**MATERIALS PROVIDED**

-- Opening Marker --

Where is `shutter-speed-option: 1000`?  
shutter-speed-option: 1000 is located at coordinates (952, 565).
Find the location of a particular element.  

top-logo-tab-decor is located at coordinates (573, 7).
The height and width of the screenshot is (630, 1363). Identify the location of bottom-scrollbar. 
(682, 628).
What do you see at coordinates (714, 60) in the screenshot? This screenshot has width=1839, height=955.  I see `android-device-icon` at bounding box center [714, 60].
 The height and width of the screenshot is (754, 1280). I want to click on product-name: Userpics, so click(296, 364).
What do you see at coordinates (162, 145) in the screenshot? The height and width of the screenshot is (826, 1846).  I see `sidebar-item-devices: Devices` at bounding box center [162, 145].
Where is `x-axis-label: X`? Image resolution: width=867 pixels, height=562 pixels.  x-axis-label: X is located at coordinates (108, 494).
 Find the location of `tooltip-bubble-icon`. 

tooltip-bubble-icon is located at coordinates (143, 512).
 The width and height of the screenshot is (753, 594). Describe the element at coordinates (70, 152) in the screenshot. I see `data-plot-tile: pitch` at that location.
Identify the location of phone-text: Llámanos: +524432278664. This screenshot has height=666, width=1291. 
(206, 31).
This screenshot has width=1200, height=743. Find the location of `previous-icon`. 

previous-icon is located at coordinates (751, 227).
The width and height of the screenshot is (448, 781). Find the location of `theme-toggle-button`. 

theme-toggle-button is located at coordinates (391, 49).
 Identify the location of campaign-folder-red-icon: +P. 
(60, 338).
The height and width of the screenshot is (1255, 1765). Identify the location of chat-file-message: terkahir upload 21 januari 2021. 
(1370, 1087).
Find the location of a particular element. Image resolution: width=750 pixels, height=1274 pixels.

-- Closing Marker --

Which rows above contain the string "This", matching case exactly? Copy out each of those rows in full.

What do you see at coordinates (714, 60) in the screenshot? This screenshot has width=1839, height=955.  I see `android-device-icon` at bounding box center [714, 60].
Identify the location of phone-text: Llámanos: +524432278664. This screenshot has height=666, width=1291. 
This screenshot has width=1200, height=743. Find the location of `previous-icon`. 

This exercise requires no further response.